The plan will bring together other city projects like the Brickline Greenway, Future64, the MetroLink Green Line, and more, “while establishing new priorities for a safer, more efficient and better-maintained transportation network across the City,” according to the release.
The key elements in the plan will be public engagement, the development of a safety action plan, future infrastructure priorities and transportation network mapping, according to Jones’ office.
The overarching goals are to create a vision for citywide mobility, plan a mixture of short and long-term mobility projects and to develop improved communication tools with the public to receive transportation updates. In recent years, both people who use public transit and cyclists have been outspoken about the difficulties — and dangers — of navigating St. Louis streets, citing both cuts to public transit and traffic violence.

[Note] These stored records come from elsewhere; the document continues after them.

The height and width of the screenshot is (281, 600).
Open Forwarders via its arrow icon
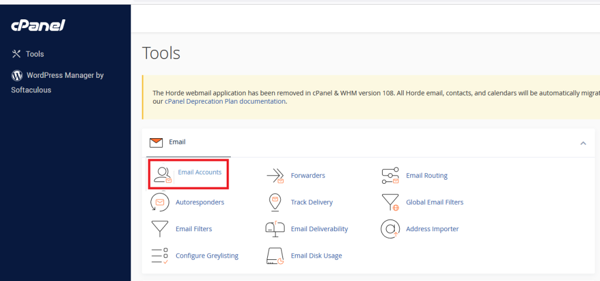275,176
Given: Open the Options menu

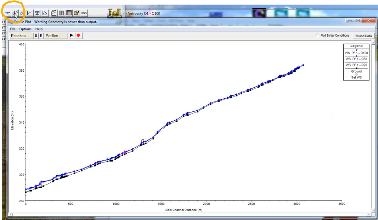Looking at the screenshot, I should click(x=26, y=29).
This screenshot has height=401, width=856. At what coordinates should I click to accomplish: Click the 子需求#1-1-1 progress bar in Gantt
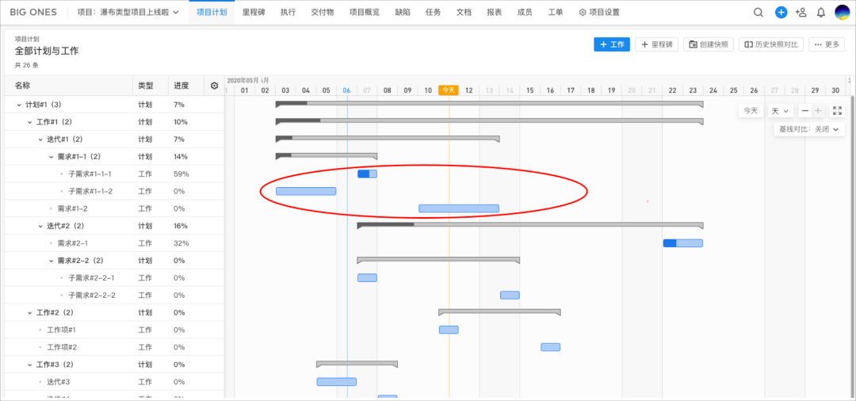[x=367, y=174]
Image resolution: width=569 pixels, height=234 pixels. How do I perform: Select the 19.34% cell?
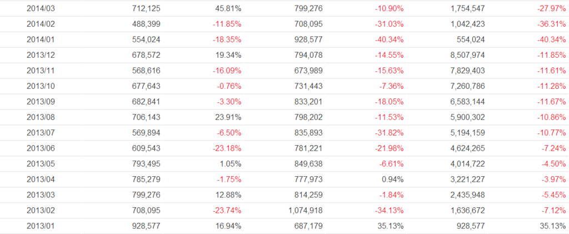point(228,55)
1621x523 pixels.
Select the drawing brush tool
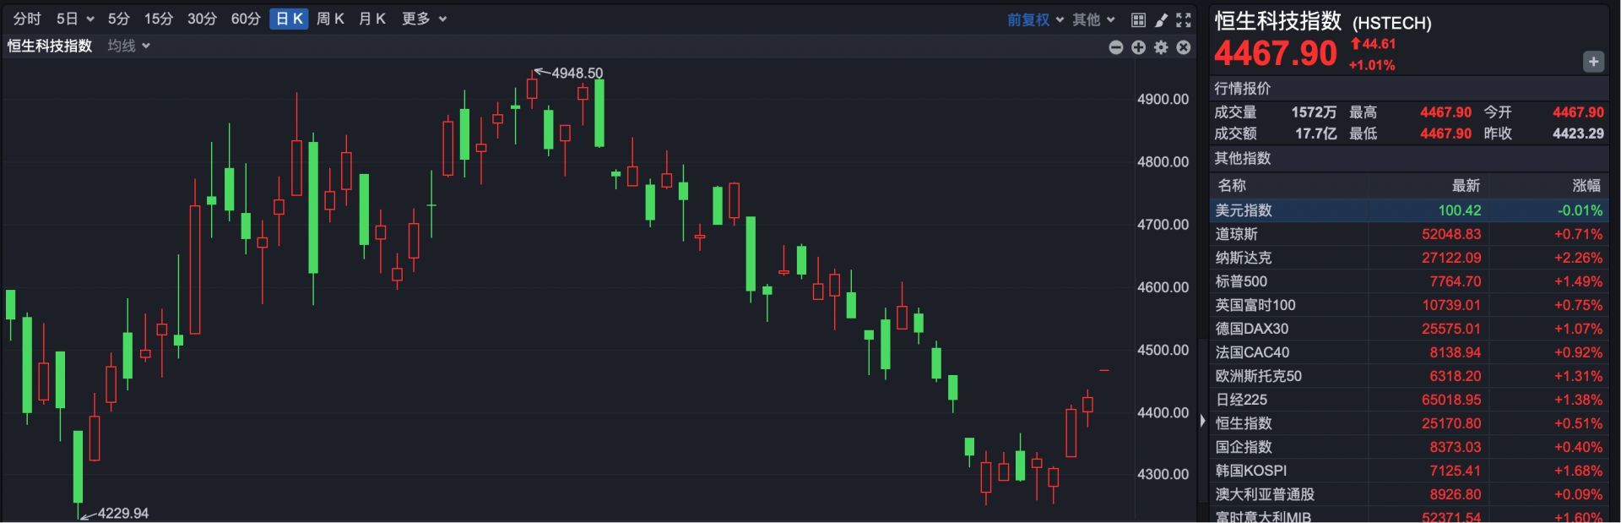point(1161,19)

To garner public input and participation for the plan, Jones’ office said there will be community meetings, focus groups and a survey for residents to share their concerns. The city will also be establishing a Community Advisory Committee. Those interested in learning more should check out at tmp-stl.com/
“Everyone deserves to feel safe when getting around St. Louis, whether they’re driving, biking, walking or taking public transit,” Jones said in a news release. “Creating a comprehensive transportation and mobility plan allows us to make intentional and strategic investments so that moving around St. Louis for jobs, education, and entertainment becomes easier, safer and more enjoyable.”